Una enfermera entró al cuarto de Kabakov interrumpiendo el hilo de sus pensamientos y las paredes del hospital se cerraron nuevamente sobre él. Llevaba una píldora en un vasito de papel.
– Ahora me retiro, señor Kabakov -dijo la enfermera-. Lo veré mañana por la tarde.
Kabakov miró su reloj. Moshevsky debería haber llamado desde el albergue a estas horas, era ya cerca de medianoche.
Dahlia Iyad observaba desde el coche aparcado al otro lado de la calle el grupo de enfermeras del último turno que entraban por la puerta del frente del hospital. Ella también consultó en su reloj. Y luego se marchó.
11
En el preciso momento en que Kabakov tomaba la píldora, Moshevsky estaba parado en la puerta del Boom-Boom Room, el club nocturno del Mt. Murray Lodge, mirando a la concurrencia con el ceño fruncido. El viaje de tres horas por el estrecho camino nevado que conducía a las montañas Pocono había resultado agotador y lo había puesto de mal humor. Tal como lo había supuesto, en el registro de pasajeros no figuraba nadie que se llamara Rachel Bauman. No la había visto entre los que estaban comiendo en el piso de abajo a pesar de que su vigilancia había llamado la atención del maître que se le acercó tres veces para ofrecerle una mesa. La orquesta del Boom-Boom Room era muy ruidosa pero bastante buena y el animador del hotel actuaba como maestro de ceremonias. Un reflector móvil iluminaba por turno las mesas y sus ocupantes saludaban frecuentemente al ser enfocados por el haz de luz.
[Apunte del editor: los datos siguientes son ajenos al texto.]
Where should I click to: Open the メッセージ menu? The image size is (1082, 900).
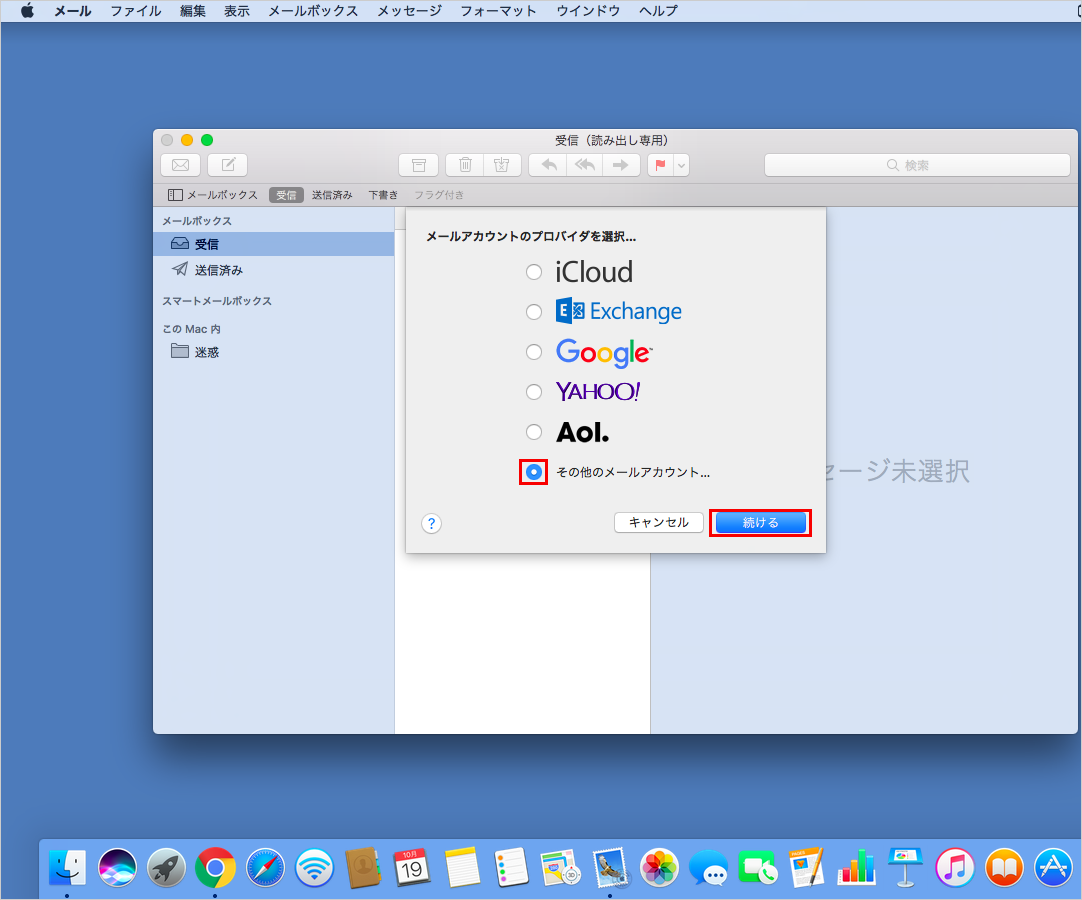[408, 11]
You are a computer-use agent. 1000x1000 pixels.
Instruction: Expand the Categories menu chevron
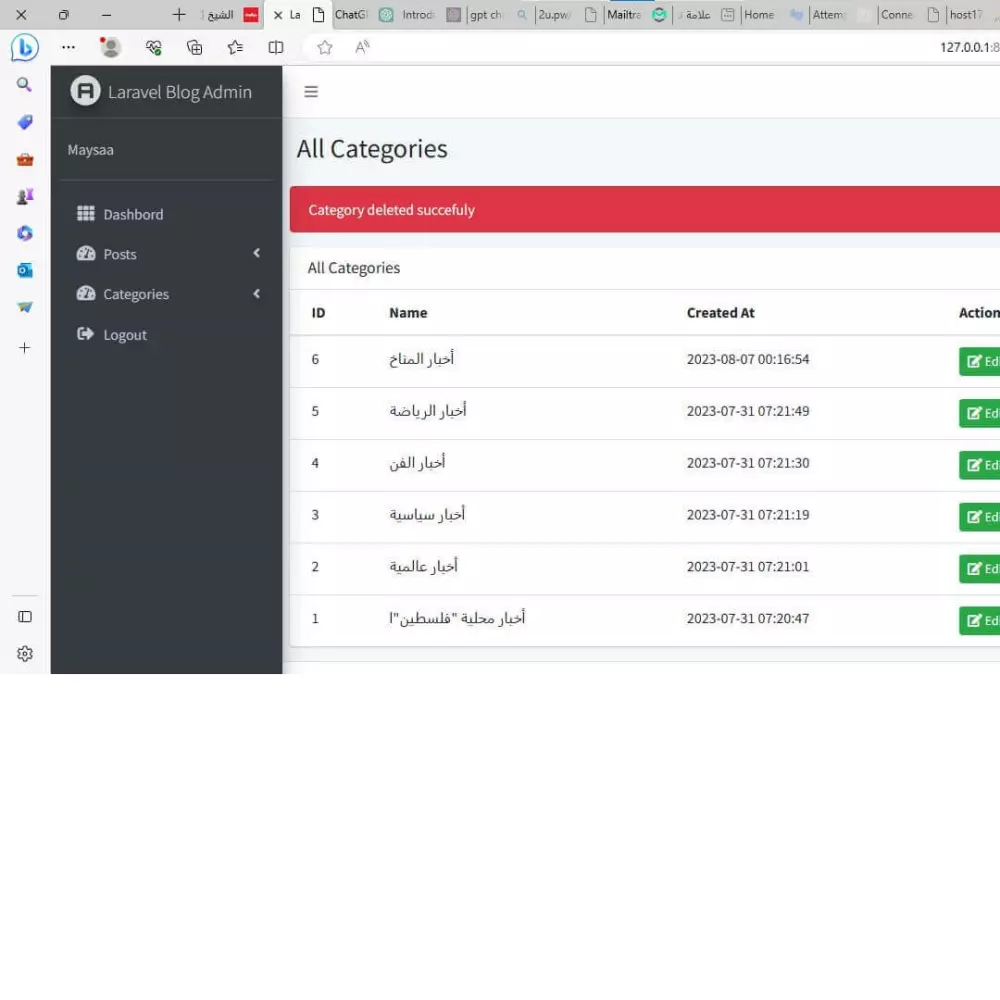[x=256, y=294]
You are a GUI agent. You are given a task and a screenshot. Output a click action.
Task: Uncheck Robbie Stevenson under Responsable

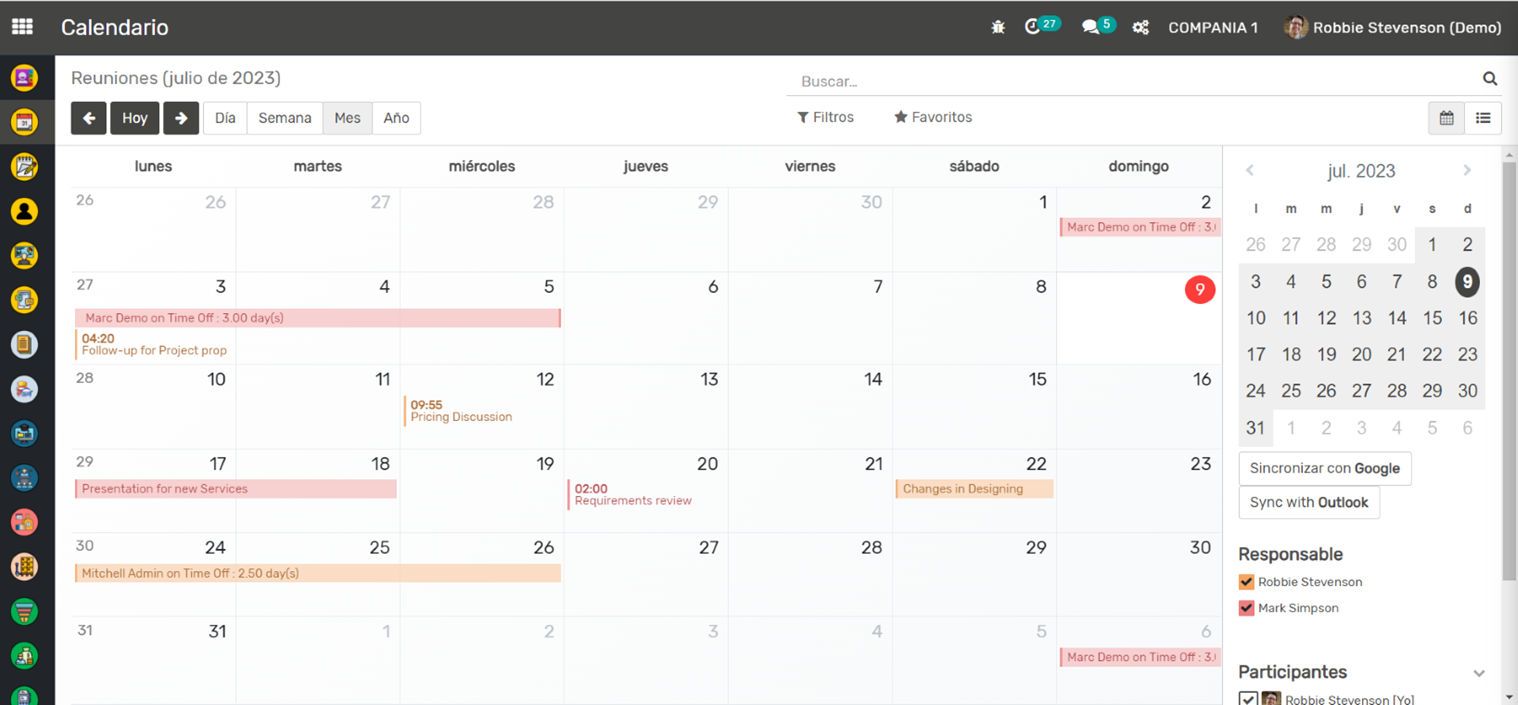pos(1246,582)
Rachel Bauman, que estaba sentada en compañía de su novio y de otra pareja que conocieron en el hotel, no agitó su mano al ser blanco de luz. Encontraba que ese hotel era feo y que no tenía ni siquiera buena vista. Le parecía que las Poconos eran unas montañas pequeñas e insípidas. La concurrencia tampoco era de su agrado. Numerosos anillos de compromiso y de boda de rebuscados diseños centelleaban en el cuarto como una opaca constelación. Eso la deprimía porque le hacía recordar que había consentido, en cierto modo, en casarse con el buen mozo y joven abogado sentado junto a ella. No era el tipo de hombre que iba a interferir con su vida.